The nickname, which was never used by the composer himself but was introduced only early in the 19th century, originates from a story about how Scarlatti came up with the strikingly unusual motif on which the fugue is built. Legend has it that Scarlatti had a pet cat called Pulcinella, who was described by the composer as prone to walking across the keyboard, always curious about its sounds.
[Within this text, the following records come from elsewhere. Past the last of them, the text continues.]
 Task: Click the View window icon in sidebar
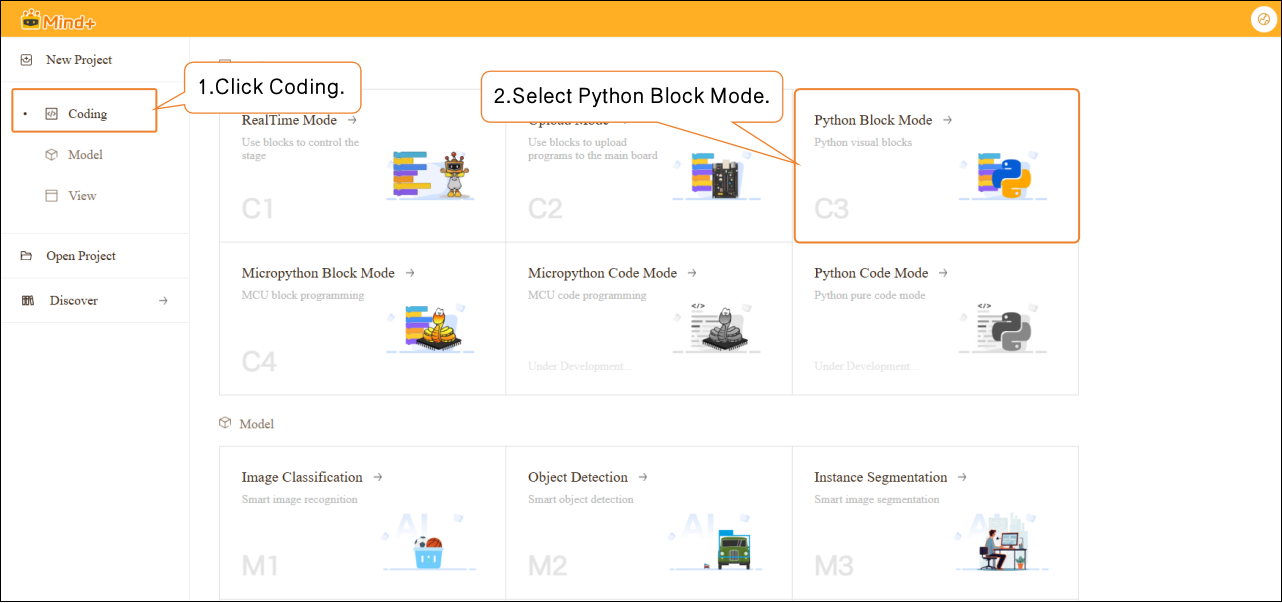51,196

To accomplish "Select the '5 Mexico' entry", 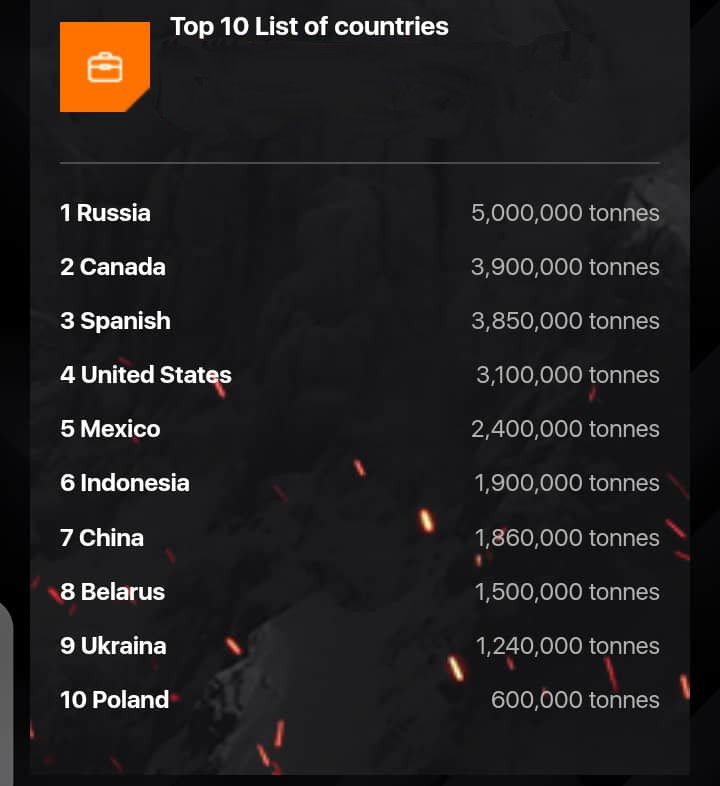I will click(x=110, y=429).
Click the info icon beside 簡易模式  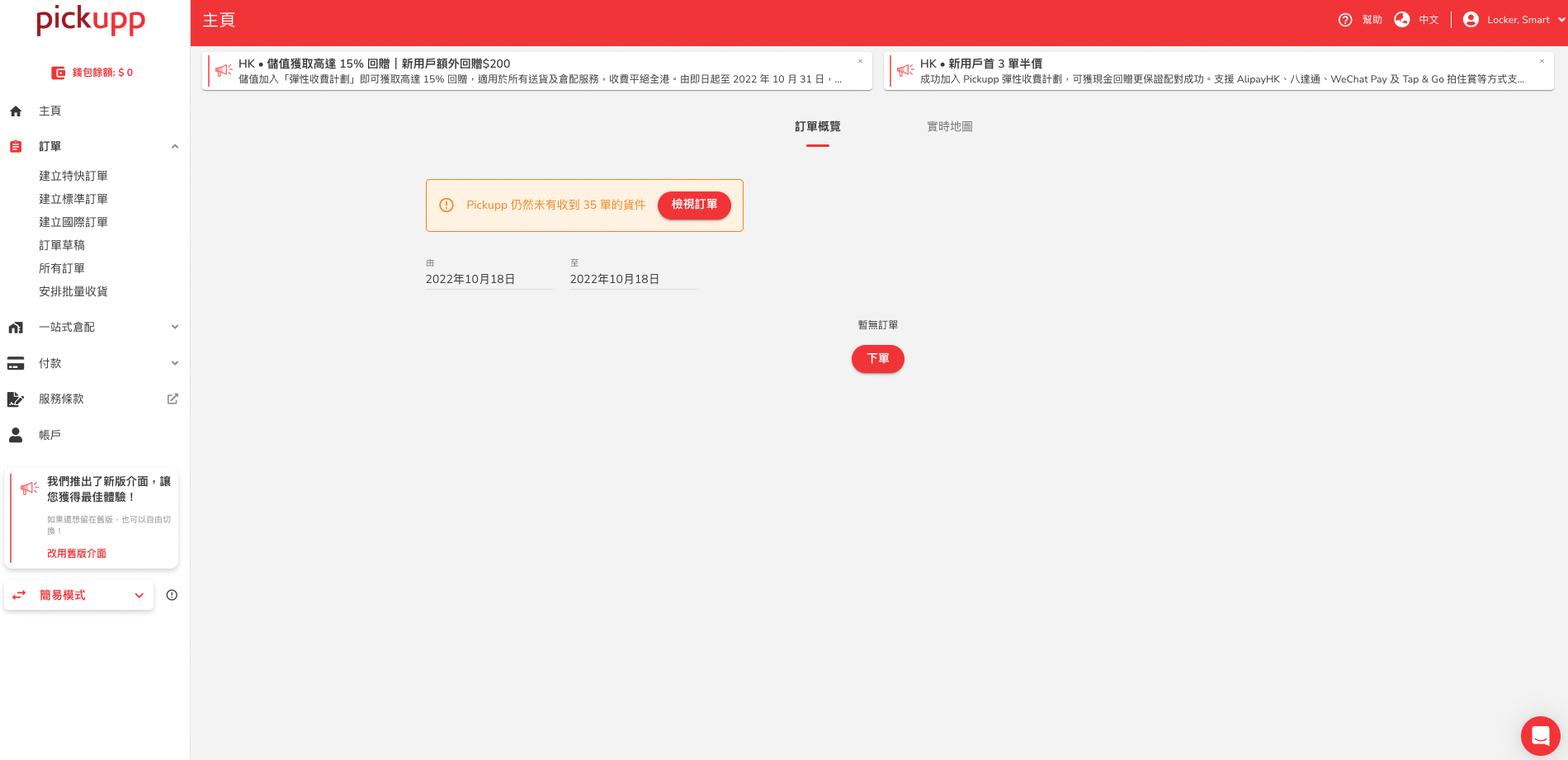[x=172, y=595]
On one occasion, according to the story, Scarlatti wrote down a phrase from one of these "improvisation sessions", and used it as a lead motif in a fugue:

The nickname was used in concert programmes in the 19th century (see Performances section below), and was also used by publishers including Muzio Clementi, Carl Czerny and Alessandro Longo.

==Influence==

The piece was published in London in 1739. George Frideric Handel, famous for his reuse of his own music and borrowings from the works of others, wrote his Concerti grossi, Op. 6 between late September and late October 1739 and the strange descending intervals of the second movement of No. 3 are reminiscent of Scarlatti's piece.

Early 19th-century theorist and composer Anton Reicha knew the work and wrote a fugue on the same subject for his 36 Fugues of 1803.

Anton Reicha, Fugue No. 9

Hans von Bülow wrote an arrangement for concert performance.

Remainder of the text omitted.